• _Exercise 1_
Decide whether each statement agrees with the film descriptions. Answer yes or no for each, and quote the deciding words.
(a) Once Upon A Time runs 16:51 minutes.
(b) Serena Huang earned her MA at Chelsea College of Arts and Design.
(c) Under the Hood looks at mechanic work culture in Lagos, Nigeria.
• _Exercise 2_
According to the film descriptions, where is Once Upon A Time set?
• _Exercise 3_
Using the film descriptions, explain why the characters in Once Upon A Time find their grasp of reality challenged.

• _Page text_
+ + + + + + +

Once Upon A Time, 2024, Moving image with sound, 16:51 mins.

Set in a submerged village in Huizhou, China, known as Upper Granary Village, the film draws from a villager’s story about a magician who, between the 1920s-1950s, allegedly turned a fish into a slipper. This act of magic whisks characters into a realm where memories of a specific building diverge, challenging their grasp of reality. It delves into the malleability of truth and storytelling, proposing a world where the past or future is not fixed but is instead a tapestry of individual perceptions, inviting viewers to question the nature of reality itself.

Serena Huang 黄鹄欣 (b.1995)  is a multidisciplinary Chinese artist based in London. She gained an MA degree on Contemporary Art Practice from Royal College of Art, and a BA degree in Fine Art at Chelsea College of Arts and Design. She was selected for Bloomberg New Contemporaries 2021, and a recipient of New Contemporaries Digital fellowship 2021. Recent exhibitions include solo exhibition I Saw A Sun And A Moon As I Entered Between The 7th And 8th Rib, Mandy Zhang Art, London; Indoor Weather, CaoChangDi International Art Village, Beijing, and Bloomberg New Contemporaries, Firstsite, Colchester and South London Gallery, London

Uyota (Francis Onabanjo)

Under the Hood, 2024, Digital cinema, 11:04 mins.

Lagos Mechanics: A Portrait of Pride

Under the Hood is a short documentary exploring the bustling mechanic work culture in Lagos, Nigeria. Through interviews and footage from workshops, it unveils the challenges and triumphs of these skilled workers. The film showcases the resourcefulness and ingenuity of Lagos mechanics, who overcome obstacles with limited resources. It also highlights the importance of mechanic workshops as community hubs, fostering camaraderie among locals. Under the Hood celebrates the pride mechanics take in their work, inviting viewers to appreciate their resilience and expertise. It is a heartfelt tribute to the unsung heroes who keep Lagos moving.

Born 15 November 1999, Francis Onabanjo has always been a being of imagination and wonder. Uyota embodies a realm dedicated to creative direction, photography, and, above all, the art of filmmaking. His core ethos centres on elevating the creative process above all else, valuing ideation as the springboard for realizing concepts in their most technically refined form. Rooted in Nigeria’s rich tapestry of colours and experiences, we infuse a touch of surrealism into our projects, paying homage to the innate surrealism intrinsic to our homeland.

+ + + + + + +

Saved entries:
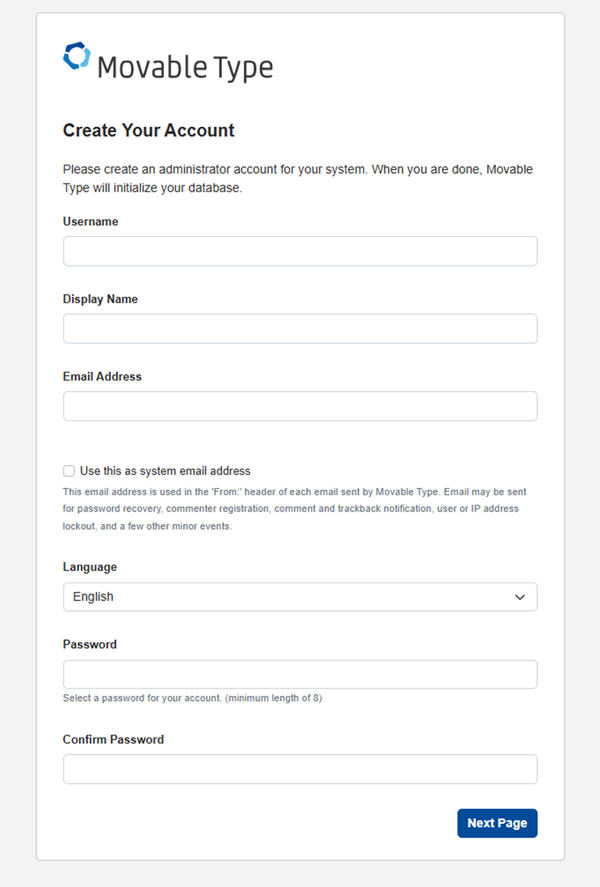This screenshot has width=600, height=887.
Task: Click the Movable Type wordmark text
Action: [x=184, y=68]
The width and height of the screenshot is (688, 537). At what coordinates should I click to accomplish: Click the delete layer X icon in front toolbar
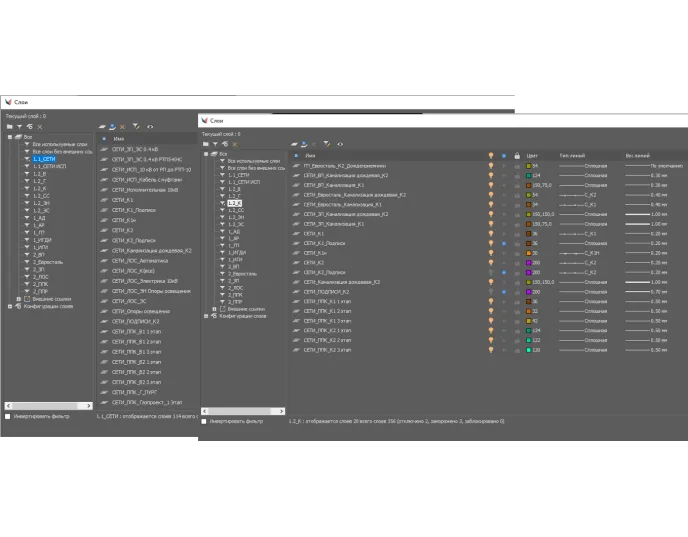(x=316, y=144)
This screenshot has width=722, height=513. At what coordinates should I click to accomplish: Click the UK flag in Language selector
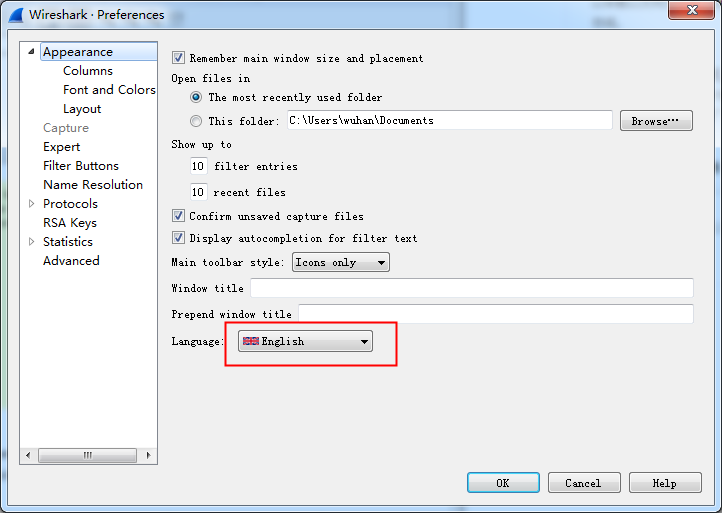click(251, 341)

+ + + + + + +

• _Written response 1_
(a) Yes: "Moving image with sound, 16:51 mins."
(b) No: "She gained an MA degree on Contemporary Art Practice from Royal College of Art"
(c) Yes: "a short documentary exploring the bustling mechanic work culture in Lagos, Nigeria"

• _Written response 2_
Upper Granary Village, a submerged village in Huizhou, China.

• _Written response 3_
A magician's act of turning a fish into a slipper carries the characters into a realm where their memories of a specific building diverge. That divergence challenges their grasp of reality.